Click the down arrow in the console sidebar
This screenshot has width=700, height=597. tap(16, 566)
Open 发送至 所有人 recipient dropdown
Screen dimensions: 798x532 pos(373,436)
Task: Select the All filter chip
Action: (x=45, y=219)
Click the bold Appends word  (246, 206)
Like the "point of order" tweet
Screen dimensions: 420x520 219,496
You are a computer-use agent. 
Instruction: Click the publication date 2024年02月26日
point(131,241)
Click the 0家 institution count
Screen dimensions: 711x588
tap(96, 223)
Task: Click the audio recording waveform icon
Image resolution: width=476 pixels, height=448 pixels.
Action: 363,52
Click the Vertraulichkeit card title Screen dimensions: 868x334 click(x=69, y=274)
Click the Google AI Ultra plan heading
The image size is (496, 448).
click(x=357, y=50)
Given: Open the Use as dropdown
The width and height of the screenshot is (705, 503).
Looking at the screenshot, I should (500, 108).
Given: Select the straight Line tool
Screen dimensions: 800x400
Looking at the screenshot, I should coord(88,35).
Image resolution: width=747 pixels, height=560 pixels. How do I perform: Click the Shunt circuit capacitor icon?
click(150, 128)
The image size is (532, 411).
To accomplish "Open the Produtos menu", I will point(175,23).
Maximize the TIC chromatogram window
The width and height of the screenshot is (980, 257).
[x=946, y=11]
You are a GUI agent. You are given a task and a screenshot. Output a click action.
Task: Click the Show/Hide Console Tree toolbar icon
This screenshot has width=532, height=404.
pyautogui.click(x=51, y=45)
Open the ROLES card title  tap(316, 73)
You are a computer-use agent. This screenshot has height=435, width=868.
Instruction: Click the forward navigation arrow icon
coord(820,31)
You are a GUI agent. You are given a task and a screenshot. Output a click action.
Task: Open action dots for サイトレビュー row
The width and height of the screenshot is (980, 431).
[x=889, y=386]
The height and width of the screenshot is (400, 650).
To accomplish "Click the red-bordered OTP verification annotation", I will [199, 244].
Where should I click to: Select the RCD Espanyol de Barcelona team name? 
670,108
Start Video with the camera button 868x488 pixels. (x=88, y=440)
++++++++++++++++++++
### TASK PROMPT
What is needed is a word-for-word copy of the records.

### ANSWER TO THE EXERCISE
Click the down arrow in the console sidebar
This screenshot has width=700, height=597. tap(16, 566)
Open 发送至 所有人 recipient dropdown
Screen dimensions: 798x532 pos(373,436)
Task: Select the All filter chip
Action: (x=45, y=219)
Click the bold Appends word  (246, 206)
Like the "point of order" tweet
Screen dimensions: 420x520 219,496
You are a computer-use agent. 
Instruction: Click the publication date 2024年02月26日
point(131,241)
Click the 0家 institution count
Screen dimensions: 711x588
tap(96, 223)
Task: Click the audio recording waveform icon
Image resolution: width=476 pixels, height=448 pixels.
Action: 363,52
Click the Vertraulichkeit card title Screen dimensions: 868x334 click(x=69, y=274)
Click the Google AI Ultra plan heading
The image size is (496, 448).
click(x=357, y=50)
Given: Open the Use as dropdown
The width and height of the screenshot is (705, 503).
Looking at the screenshot, I should (500, 108).
Given: Select the straight Line tool
Screen dimensions: 800x400
Looking at the screenshot, I should coord(88,35).
Image resolution: width=747 pixels, height=560 pixels. How do I perform: Click the Shunt circuit capacitor icon?
click(150, 128)
The image size is (532, 411).
To accomplish "Open the Produtos menu", I will point(175,23).
Maximize the TIC chromatogram window
The width and height of the screenshot is (980, 257).
[x=946, y=11]
You are a GUI agent. You are given a task and a screenshot. Output a click action.
Task: Click the Show/Hide Console Tree toolbar icon
This screenshot has width=532, height=404.
pyautogui.click(x=51, y=45)
Open the ROLES card title  tap(316, 73)
You are a computer-use agent. This screenshot has height=435, width=868.
Instruction: Click the forward navigation arrow icon
coord(820,31)
You are a GUI agent. You are given a task and a screenshot. Output a click action.
Task: Open action dots for サイトレビュー row
The width and height of the screenshot is (980, 431).
[x=889, y=386]
The height and width of the screenshot is (400, 650).
To accomplish "Click the red-bordered OTP verification annotation", I will [199, 244].
Where should I click to: Select the RCD Espanyol de Barcelona team name? 
670,108
Start Video with the camera button 868x488 pixels. (x=88, y=440)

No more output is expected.